Exercise details: Return each line exactly as written. Begin with the first line of the entries and end with the line that has "Given: Pick the Construction group name".

The records:

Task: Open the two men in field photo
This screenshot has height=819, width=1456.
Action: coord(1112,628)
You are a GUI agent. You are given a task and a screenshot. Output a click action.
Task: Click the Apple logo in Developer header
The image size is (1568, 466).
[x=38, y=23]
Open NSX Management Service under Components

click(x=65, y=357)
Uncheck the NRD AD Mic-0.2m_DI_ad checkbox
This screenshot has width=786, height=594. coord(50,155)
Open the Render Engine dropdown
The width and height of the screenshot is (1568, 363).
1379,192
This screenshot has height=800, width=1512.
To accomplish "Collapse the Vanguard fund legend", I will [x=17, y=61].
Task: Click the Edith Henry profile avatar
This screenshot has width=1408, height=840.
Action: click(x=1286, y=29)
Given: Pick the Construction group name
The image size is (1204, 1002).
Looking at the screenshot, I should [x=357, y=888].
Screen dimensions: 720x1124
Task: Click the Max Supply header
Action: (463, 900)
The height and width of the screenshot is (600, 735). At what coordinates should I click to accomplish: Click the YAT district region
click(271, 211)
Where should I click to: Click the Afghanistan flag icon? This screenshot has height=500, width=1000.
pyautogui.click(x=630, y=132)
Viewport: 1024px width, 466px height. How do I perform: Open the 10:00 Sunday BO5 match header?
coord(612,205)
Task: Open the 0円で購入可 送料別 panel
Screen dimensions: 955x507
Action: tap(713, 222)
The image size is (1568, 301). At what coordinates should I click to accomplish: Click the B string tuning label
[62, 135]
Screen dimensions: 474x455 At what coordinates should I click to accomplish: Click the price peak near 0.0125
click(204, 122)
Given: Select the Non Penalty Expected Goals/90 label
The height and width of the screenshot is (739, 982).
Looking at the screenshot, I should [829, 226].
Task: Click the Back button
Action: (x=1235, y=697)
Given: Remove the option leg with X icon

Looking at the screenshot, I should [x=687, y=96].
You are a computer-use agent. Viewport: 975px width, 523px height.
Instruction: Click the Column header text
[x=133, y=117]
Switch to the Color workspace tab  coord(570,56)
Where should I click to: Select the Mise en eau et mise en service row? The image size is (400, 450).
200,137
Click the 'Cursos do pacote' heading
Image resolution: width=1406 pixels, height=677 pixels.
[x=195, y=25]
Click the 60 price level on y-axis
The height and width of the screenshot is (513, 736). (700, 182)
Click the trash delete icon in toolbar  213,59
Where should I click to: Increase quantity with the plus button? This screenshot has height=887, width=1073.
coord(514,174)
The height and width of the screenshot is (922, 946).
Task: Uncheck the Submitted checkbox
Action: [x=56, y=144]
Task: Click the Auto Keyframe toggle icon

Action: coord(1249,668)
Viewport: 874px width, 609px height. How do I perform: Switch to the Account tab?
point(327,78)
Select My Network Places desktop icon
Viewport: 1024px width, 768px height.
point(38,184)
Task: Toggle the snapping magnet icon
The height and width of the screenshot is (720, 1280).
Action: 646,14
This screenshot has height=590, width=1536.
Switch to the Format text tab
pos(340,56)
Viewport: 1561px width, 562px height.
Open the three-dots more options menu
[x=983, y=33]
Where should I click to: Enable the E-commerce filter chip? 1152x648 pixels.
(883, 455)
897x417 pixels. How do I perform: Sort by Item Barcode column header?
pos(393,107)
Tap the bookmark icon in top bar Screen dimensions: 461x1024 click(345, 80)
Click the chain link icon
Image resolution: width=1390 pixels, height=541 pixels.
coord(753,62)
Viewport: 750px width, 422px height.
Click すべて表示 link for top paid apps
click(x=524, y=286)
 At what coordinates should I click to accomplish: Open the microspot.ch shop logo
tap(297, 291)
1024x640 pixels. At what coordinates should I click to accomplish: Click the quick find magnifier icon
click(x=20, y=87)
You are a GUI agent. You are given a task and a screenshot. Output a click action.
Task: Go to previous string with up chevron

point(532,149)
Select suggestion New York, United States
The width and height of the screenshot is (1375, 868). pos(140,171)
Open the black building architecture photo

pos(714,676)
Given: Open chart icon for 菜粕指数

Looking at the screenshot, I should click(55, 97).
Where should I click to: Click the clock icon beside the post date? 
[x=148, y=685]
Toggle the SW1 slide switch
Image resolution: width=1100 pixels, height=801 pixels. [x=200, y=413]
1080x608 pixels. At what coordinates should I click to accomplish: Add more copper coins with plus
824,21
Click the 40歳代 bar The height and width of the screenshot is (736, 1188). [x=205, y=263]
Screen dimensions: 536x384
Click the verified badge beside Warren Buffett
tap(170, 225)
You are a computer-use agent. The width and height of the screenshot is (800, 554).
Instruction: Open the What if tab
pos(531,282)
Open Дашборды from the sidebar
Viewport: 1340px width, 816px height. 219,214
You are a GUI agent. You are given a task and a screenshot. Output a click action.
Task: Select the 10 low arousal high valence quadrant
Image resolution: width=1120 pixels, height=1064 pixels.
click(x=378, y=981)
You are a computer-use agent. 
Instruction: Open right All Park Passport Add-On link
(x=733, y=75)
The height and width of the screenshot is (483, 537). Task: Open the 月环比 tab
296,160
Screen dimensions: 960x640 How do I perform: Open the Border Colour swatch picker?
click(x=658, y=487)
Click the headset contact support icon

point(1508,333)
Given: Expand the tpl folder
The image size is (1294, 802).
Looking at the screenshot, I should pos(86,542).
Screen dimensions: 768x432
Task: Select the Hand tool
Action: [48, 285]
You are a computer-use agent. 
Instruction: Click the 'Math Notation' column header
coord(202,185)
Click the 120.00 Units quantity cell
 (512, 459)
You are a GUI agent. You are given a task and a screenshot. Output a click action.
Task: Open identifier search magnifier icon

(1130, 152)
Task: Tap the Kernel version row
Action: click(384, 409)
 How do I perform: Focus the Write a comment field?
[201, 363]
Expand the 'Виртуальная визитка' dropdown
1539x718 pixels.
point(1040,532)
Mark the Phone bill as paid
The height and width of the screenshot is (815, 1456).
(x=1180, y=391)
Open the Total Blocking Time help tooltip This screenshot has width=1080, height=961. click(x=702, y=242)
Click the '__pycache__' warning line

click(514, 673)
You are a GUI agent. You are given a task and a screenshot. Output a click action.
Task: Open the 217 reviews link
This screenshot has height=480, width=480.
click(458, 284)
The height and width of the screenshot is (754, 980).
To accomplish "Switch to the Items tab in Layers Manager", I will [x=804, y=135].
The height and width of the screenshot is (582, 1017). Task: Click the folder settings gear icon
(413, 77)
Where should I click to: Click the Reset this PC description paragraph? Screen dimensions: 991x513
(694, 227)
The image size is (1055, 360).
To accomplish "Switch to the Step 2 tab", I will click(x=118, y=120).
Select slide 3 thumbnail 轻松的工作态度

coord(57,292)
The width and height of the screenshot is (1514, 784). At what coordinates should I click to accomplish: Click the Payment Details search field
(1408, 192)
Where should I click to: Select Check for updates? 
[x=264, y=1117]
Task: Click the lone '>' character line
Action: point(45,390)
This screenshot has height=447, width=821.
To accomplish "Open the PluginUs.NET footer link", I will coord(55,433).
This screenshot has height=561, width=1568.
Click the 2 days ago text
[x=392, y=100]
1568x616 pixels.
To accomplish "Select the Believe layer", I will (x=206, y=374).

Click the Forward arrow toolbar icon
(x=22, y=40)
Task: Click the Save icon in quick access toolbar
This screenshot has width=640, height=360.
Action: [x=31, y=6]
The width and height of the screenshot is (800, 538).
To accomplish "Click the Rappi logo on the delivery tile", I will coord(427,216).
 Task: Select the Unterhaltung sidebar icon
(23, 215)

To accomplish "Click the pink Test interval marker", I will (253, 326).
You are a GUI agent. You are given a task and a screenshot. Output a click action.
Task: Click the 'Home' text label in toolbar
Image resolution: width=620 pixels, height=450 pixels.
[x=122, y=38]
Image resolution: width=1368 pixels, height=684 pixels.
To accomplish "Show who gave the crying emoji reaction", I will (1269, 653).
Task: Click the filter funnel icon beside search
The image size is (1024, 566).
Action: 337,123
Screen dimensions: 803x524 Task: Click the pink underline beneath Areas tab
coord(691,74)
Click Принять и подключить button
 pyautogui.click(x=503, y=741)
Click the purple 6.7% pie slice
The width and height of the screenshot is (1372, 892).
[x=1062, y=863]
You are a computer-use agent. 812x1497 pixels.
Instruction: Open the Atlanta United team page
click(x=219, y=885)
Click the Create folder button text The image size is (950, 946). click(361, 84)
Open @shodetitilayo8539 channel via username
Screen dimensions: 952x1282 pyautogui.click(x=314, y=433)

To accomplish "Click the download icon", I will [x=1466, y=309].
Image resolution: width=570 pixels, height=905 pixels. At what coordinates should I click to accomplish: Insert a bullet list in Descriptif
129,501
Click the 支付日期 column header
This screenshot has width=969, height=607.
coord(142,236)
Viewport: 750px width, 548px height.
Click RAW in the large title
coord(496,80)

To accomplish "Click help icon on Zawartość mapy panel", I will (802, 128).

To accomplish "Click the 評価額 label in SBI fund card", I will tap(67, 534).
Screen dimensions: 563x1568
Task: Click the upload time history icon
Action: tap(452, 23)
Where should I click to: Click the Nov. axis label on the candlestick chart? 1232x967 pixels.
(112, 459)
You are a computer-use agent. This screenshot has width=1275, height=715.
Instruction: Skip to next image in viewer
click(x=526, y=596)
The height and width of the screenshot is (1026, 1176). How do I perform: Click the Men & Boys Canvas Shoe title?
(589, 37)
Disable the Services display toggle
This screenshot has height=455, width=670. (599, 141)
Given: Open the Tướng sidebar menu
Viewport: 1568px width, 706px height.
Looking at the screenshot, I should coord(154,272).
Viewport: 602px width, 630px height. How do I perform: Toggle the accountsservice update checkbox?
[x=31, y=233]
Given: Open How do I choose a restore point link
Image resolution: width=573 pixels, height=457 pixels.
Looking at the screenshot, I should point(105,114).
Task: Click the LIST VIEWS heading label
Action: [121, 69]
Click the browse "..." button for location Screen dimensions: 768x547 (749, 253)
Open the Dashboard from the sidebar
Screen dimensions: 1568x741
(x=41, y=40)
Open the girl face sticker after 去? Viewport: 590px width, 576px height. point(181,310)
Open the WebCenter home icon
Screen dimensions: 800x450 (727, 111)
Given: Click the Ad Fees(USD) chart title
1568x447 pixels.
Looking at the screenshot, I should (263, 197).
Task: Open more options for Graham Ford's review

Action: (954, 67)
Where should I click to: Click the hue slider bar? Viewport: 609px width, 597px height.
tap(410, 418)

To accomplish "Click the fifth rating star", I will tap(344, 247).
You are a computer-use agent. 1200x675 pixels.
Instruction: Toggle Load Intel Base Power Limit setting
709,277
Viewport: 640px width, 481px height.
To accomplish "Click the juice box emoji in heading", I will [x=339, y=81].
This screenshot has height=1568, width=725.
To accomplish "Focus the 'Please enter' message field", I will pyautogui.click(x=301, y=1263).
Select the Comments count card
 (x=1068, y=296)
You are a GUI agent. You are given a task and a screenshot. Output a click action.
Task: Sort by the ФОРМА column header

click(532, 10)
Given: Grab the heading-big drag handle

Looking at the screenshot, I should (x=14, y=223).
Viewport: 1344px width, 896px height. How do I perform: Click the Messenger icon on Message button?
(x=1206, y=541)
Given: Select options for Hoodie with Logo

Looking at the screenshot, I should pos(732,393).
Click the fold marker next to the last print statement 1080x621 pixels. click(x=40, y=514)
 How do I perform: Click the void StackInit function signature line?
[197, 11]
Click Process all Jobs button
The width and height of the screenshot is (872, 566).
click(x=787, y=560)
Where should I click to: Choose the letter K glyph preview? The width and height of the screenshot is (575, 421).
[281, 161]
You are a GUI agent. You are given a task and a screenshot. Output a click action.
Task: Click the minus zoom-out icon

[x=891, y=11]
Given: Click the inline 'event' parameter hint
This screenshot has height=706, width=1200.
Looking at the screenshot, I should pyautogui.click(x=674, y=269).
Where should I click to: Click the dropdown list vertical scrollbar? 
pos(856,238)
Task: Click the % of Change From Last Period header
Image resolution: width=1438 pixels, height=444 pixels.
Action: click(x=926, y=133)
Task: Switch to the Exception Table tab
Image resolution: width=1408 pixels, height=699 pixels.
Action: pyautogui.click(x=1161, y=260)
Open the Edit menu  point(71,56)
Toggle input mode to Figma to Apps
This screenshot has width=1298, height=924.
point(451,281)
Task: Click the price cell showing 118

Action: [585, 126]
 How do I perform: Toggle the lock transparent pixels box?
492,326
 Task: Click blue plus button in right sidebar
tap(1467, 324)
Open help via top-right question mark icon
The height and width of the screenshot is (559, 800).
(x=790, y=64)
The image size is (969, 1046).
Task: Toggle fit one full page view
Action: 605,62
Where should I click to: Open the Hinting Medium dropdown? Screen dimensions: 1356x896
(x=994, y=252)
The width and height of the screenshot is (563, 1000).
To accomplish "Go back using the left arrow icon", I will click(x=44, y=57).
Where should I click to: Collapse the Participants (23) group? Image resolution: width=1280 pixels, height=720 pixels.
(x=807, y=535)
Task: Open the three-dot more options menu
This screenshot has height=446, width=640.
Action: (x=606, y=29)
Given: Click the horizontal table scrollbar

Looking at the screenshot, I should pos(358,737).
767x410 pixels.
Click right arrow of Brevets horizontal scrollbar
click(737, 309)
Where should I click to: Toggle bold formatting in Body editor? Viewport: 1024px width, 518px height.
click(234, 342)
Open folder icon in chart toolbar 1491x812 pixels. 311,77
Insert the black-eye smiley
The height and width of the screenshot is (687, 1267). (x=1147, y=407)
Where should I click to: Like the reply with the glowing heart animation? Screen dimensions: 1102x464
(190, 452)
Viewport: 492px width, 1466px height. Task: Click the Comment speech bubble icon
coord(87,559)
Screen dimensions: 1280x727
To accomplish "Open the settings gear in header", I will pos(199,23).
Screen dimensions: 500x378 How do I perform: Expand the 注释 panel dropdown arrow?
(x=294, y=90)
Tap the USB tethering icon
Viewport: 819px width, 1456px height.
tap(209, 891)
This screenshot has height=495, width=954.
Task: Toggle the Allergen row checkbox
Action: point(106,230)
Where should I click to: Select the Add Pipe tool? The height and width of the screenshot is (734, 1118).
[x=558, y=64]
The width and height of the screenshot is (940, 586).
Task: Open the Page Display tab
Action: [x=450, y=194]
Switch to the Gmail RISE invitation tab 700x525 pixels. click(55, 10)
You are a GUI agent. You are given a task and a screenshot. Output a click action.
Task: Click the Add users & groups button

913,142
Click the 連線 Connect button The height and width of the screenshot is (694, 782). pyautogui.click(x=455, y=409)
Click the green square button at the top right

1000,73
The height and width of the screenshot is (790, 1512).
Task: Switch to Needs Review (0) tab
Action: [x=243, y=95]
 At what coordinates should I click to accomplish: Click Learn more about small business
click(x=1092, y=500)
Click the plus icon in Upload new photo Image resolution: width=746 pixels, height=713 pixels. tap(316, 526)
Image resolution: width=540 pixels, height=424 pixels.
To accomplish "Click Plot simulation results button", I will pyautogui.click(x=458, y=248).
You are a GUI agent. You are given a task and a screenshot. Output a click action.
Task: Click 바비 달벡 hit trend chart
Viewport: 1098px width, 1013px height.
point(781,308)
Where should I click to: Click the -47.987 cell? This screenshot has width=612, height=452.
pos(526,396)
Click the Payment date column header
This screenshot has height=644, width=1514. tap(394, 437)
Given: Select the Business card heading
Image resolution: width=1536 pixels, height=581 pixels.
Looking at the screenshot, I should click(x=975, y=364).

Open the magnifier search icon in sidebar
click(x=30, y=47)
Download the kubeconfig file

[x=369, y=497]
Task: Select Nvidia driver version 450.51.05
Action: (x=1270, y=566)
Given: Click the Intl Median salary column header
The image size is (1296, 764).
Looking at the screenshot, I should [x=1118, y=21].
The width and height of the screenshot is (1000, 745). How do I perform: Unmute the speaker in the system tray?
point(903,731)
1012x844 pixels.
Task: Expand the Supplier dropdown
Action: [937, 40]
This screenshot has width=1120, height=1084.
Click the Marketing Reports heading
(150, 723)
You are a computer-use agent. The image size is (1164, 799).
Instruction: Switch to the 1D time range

Answer to this problem:
Task: Open the two men in field photo
This screenshot has height=819, width=1456.
Action: coord(1112,628)
You are a GUI agent. You are given a task and a screenshot. Output a click action.
Task: Click the Apple logo in Developer header
The image size is (1568, 466).
[x=38, y=23]
Open NSX Management Service under Components

click(x=65, y=357)
Uncheck the NRD AD Mic-0.2m_DI_ad checkbox
This screenshot has width=786, height=594. coord(50,155)
Open the Render Engine dropdown
The width and height of the screenshot is (1568, 363).
1379,192
This screenshot has height=800, width=1512.
To accomplish "Collapse the Vanguard fund legend", I will [x=17, y=61].
Task: Click the Edith Henry profile avatar
This screenshot has width=1408, height=840.
Action: click(x=1286, y=29)
Given: Pick the Construction group name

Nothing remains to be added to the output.